Responda com base no texto sobre drogadição:
(a) A que o texto compara relacionar-se com as drogas?
(b) Por qual editora e em que ano saiu a autobiografia de Eric Clapton?
(c) No relato citado, em que lugar Clapton caiu de joelhos e pediu socorro?

■ Trecho para leitura:
>>>>>

Mesmo quando pensamos na drogadição como uma escolha pessoal, ainda assim tal liberdade de escolha é duvidosa, pois a partir de um determinado momento, o usuário já não se encontra mais em condições de escolher, mas apenas de obedecer às escolhas da própria droga.


Visto desta maneira, relacionar-se com as drogas é como – perdoem-me a obviedade - brincar à beira de um precipício, ou como um jogo nos moldes de uma roleta russa, de onde só sai vivo quem tem sorte.

Felizmente, alguns têm essa sorte, como o guitarrista e compositor Eric Clapton. Sua experiência compartilhada no seu livro autobiográfico (Clapton, a Autobiografia - Editora Planeta, 2007) é um exemplo de superação diante da luta contra a dependência:

“Certo dia, quando minha internação estava chegando ao fim, o pânico me atingiu, e percebi que de fato nada havia mudado em mim, e eu estava voltando ao mundo mais uma vez completamente desprotegido. O ruído em minha mente era ensurdecedor, e a bebida estava em meus pensamentos o tempo todo. Fiquei chocado ao perceber que estava em um centro de tratamento, um ambiente supostamente seguro, e estava em sério perigo.
Naquele momento, quase que por si mesmas, minhas pernas cederam, e caí de joelhos. Na privacidade de meu quarto, implorei por socorro. Eu não atinava com quem estava falando, sabia apenas que havia chegado ao meu limite, não me restava mais nada para lutar. Então lembrei do que tinha ouvido falar sobre rendição, algo que pensei que jamais conseguiria fazer, que meu orgulho simplesmente não permitiria, mas entendi que sozinho eu não teria sucesso, por isso pedi socorro e, caindo de joelhos, me rendi.

<<<<<

■ Trecho de dados:
>>>>>

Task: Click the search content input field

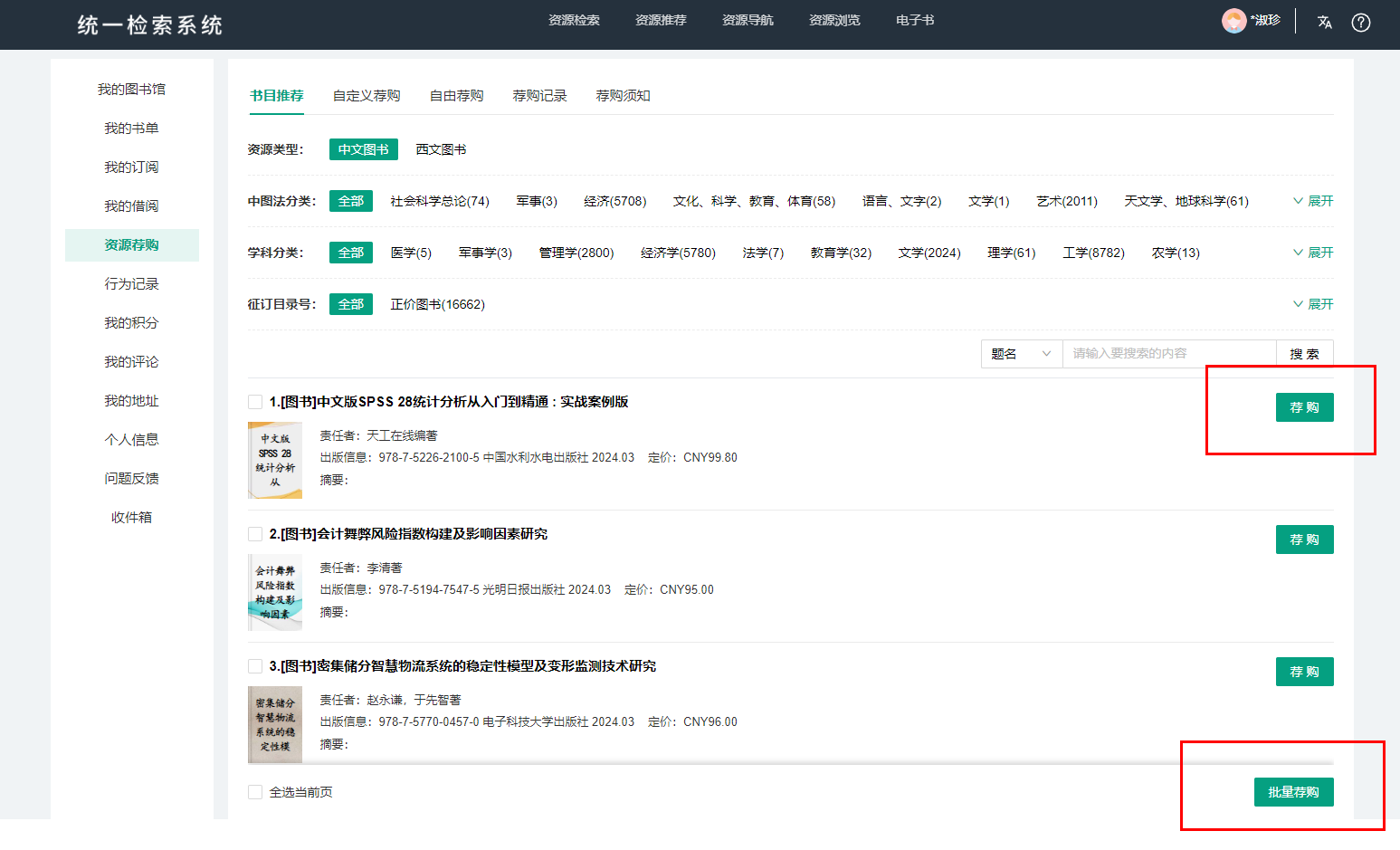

<<<<<

■ Resposta:
(a) A brincar à beira de um precipício ou a um jogo nos moldes de uma roleta russa.
(b) Pela Editora Planeta, em 2007.
(c) Na privacidade de seu quarto, no centro de tratamento onde estava internado.